It’s a free market, so why prevent tech whales from swallowing innovative minnows?
One of the arguments behind the increasing demands for regulation of the major tech companies is the need to control their acquisitions, which are rightly seen as threats to innovation due to these behemoths’ ability to simply buy or copy any idea they find interesting.
On the one hand, the regulators are now scrutinizing these companies’ buyouts to assess their legitimacy, or if they are merely efforts to destroy or neutralize potential competitors. At the same time, some countries are taking a more protectionist approach, seeking to control or prevent domestic players from being bought out by foreign companies. France and Britain have recently passed legislation to protect local industries, especially when a potential threat to national security is perceived, including measures to stymie possible takeovers, such as SoftBank’s purchase of ARM in 2016 or Google’s acquisition of DeepMind in 2014.

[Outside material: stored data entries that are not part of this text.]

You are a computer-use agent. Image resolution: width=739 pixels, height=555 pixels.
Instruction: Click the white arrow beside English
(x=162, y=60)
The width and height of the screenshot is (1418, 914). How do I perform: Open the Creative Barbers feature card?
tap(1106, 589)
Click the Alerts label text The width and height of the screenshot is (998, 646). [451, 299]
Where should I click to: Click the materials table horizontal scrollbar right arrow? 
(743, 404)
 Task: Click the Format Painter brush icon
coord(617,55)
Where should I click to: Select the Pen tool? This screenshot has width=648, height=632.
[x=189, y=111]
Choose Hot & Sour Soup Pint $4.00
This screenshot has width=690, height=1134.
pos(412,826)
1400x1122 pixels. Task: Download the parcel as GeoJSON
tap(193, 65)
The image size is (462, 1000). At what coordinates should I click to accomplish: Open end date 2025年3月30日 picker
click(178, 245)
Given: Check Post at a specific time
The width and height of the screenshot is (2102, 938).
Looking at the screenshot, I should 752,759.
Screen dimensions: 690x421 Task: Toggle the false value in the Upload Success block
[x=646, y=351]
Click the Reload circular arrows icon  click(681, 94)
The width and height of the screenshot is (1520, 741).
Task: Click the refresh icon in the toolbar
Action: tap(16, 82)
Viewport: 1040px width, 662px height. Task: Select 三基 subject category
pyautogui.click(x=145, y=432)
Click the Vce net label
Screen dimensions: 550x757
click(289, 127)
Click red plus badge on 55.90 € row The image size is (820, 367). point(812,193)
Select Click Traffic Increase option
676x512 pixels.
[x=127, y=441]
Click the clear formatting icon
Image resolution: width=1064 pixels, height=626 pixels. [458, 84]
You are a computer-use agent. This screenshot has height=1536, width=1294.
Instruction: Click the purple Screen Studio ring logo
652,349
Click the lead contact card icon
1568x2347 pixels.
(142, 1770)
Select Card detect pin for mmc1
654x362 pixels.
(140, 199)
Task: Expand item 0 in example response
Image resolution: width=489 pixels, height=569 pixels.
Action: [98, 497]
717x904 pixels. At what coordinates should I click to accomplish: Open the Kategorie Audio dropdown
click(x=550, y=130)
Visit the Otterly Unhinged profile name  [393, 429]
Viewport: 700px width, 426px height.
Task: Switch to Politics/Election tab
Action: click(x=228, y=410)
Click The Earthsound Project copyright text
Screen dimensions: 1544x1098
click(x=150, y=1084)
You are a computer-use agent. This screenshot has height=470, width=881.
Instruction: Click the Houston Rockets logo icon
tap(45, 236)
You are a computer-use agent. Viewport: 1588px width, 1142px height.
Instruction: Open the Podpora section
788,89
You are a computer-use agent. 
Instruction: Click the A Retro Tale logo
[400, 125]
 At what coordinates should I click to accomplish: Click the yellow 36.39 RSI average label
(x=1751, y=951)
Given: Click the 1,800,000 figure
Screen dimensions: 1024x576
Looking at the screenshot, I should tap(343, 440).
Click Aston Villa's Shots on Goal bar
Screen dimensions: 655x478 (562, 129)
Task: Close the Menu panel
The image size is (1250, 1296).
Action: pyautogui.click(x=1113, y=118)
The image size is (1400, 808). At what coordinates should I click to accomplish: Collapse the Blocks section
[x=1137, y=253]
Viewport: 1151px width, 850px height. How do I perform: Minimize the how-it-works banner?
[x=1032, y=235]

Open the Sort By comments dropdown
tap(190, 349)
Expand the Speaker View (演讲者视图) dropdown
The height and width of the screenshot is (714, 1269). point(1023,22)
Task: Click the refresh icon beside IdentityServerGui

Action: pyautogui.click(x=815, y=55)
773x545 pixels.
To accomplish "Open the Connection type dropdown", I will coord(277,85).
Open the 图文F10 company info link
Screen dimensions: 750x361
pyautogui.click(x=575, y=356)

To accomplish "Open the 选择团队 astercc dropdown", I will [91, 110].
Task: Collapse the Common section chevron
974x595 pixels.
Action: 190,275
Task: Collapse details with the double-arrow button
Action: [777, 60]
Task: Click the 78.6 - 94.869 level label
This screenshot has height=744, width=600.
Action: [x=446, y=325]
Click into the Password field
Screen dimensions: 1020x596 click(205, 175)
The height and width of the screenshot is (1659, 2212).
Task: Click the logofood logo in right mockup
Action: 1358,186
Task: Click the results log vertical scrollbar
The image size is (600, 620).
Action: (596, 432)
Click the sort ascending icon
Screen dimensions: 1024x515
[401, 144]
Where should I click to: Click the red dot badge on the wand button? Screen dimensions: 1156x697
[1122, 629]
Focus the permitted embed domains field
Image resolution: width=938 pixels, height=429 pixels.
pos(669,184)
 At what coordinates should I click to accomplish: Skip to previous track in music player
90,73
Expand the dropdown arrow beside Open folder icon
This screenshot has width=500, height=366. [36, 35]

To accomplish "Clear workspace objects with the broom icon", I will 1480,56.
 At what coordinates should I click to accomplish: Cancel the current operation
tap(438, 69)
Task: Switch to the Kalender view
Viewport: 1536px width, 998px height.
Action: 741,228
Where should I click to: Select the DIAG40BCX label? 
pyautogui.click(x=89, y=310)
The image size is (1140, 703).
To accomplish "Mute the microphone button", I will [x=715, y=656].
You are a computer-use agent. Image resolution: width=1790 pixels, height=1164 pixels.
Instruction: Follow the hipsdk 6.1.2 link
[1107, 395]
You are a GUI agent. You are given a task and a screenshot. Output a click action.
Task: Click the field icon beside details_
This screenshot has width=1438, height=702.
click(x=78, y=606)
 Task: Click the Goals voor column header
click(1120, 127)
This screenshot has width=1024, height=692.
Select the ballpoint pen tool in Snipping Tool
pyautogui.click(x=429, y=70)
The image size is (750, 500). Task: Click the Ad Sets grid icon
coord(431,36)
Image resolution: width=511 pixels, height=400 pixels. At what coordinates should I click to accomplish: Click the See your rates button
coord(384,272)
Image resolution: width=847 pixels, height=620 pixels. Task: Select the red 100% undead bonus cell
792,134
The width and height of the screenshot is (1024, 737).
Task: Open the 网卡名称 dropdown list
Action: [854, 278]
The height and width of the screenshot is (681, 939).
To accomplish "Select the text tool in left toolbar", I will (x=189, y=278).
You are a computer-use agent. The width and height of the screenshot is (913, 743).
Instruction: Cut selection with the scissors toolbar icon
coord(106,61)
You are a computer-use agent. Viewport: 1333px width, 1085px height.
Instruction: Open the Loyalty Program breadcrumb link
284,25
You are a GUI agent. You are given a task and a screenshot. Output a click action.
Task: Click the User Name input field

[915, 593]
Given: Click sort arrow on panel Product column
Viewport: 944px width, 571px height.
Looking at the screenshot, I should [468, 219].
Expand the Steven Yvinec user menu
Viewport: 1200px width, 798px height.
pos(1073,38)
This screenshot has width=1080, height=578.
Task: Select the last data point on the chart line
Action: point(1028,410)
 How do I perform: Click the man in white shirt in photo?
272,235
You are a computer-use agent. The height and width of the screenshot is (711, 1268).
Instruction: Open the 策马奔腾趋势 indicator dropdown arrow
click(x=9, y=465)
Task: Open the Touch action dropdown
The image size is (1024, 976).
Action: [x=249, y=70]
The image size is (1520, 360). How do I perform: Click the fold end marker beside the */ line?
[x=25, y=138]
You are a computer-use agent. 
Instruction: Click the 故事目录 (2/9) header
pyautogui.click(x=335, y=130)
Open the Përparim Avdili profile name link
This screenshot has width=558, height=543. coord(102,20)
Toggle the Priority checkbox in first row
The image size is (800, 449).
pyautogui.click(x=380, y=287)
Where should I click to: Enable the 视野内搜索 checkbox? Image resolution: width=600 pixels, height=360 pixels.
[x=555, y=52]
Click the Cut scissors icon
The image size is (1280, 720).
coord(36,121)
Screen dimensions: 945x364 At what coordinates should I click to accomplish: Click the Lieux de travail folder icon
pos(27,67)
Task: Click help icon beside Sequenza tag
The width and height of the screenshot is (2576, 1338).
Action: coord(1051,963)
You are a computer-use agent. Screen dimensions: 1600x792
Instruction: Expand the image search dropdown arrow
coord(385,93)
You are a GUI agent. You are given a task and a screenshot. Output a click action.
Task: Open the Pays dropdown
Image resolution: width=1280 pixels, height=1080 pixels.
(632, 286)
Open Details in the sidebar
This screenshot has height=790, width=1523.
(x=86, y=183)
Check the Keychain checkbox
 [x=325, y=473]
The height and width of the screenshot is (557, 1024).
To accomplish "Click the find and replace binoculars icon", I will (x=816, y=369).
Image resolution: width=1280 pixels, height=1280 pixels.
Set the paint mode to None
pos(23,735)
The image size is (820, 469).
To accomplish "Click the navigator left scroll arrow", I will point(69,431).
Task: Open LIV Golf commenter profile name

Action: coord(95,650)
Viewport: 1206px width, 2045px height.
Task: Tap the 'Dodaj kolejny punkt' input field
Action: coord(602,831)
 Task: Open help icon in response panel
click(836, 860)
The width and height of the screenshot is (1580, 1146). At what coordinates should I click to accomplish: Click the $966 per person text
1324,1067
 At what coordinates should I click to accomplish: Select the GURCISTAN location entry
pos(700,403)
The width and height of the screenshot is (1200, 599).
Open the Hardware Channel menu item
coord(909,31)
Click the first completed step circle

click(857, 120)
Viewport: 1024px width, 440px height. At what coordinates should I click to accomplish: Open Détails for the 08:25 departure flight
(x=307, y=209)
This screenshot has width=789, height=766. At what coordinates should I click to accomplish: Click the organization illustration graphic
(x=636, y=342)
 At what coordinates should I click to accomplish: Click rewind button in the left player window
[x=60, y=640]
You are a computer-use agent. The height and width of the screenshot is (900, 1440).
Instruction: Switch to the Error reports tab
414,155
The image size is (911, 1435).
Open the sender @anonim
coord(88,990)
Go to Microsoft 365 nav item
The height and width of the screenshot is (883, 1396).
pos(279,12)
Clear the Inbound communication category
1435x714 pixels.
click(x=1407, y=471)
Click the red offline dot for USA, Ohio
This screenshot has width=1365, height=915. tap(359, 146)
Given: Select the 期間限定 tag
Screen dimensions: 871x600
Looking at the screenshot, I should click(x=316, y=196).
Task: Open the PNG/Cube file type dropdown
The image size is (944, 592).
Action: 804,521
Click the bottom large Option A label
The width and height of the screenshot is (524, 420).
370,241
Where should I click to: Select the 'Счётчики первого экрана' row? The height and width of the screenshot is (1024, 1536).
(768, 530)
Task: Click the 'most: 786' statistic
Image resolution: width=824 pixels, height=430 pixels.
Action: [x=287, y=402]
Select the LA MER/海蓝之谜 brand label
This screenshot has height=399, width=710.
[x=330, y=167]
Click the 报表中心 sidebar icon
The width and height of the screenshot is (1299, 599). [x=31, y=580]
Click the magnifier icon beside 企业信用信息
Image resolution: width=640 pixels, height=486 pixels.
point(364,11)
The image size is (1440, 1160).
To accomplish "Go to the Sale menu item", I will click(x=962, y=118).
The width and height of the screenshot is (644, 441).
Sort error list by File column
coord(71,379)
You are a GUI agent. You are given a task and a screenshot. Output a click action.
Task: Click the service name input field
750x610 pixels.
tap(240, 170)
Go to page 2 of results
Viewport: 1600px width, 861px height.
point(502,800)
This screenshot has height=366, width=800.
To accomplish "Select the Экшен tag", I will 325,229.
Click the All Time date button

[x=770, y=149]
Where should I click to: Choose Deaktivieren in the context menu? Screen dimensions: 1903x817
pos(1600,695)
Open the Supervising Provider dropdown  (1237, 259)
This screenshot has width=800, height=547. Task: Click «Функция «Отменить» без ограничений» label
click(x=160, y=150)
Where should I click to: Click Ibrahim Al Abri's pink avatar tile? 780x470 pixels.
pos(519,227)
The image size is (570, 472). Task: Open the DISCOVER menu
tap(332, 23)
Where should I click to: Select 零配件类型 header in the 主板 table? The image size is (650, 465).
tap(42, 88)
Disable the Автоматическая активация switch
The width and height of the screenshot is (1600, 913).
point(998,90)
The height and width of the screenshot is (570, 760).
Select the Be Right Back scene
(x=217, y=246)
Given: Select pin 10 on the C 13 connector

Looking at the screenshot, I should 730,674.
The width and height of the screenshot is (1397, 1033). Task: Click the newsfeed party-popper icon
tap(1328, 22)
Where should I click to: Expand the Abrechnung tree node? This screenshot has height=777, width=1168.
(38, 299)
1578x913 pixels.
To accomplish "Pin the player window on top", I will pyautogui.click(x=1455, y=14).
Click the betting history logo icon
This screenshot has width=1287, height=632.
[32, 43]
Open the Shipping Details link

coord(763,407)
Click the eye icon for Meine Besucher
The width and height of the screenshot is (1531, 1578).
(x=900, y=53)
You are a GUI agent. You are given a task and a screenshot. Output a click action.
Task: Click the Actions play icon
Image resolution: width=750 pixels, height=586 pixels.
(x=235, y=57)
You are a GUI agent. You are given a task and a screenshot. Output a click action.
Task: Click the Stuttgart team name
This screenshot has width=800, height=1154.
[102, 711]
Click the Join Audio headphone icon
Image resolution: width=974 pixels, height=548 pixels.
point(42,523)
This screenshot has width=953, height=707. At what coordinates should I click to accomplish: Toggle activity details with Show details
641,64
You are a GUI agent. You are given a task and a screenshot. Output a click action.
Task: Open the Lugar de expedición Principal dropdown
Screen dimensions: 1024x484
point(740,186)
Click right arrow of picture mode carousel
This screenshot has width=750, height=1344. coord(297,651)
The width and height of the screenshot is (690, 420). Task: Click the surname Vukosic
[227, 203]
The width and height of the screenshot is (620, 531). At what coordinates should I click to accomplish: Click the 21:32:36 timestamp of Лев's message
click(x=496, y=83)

But such policies can be a double-edged sword: innovation often happens in companies that depend on buyouts to bear fruit. DeepMind, an artificial intelligence company founded by Demis Hassabis in 2010, is a good example: according to one of its first investors, the project would not have been viable if it had not been for Google’s acquisition.
Similarly, in many cases, acquisition by a big tech player is the prize pursued by many entrepreneurs as a reward for their innovation or having created a fast-growing company. It’s a fine line between encouraging this type of behavior, with the results we’ve seen in recent years, and preventing it, which could condemn many smaller players that have contributed greatly to innovation.
Is there a middle ground: regulatory oversight of acquisitions by powerful companies seems reasonable enough, but needs to be balanced by the fact that being bought out is an incentive for small businesses to innovate. In the technology world — where ideas flow quickly and a well-made acquisition can mean, in many cases, significant savings in the availability of a service that would have been significantly delayed if it had been developed from scratch — we are talking about curbs that can strongly condition the viability of many projects.
In short, a middle way can surely be found that encourages smaller companies to innovate but at the same time protects them from rapacious predators with no interest other than their own growth, even if that’s at the expense both of the market and the interests of consumers.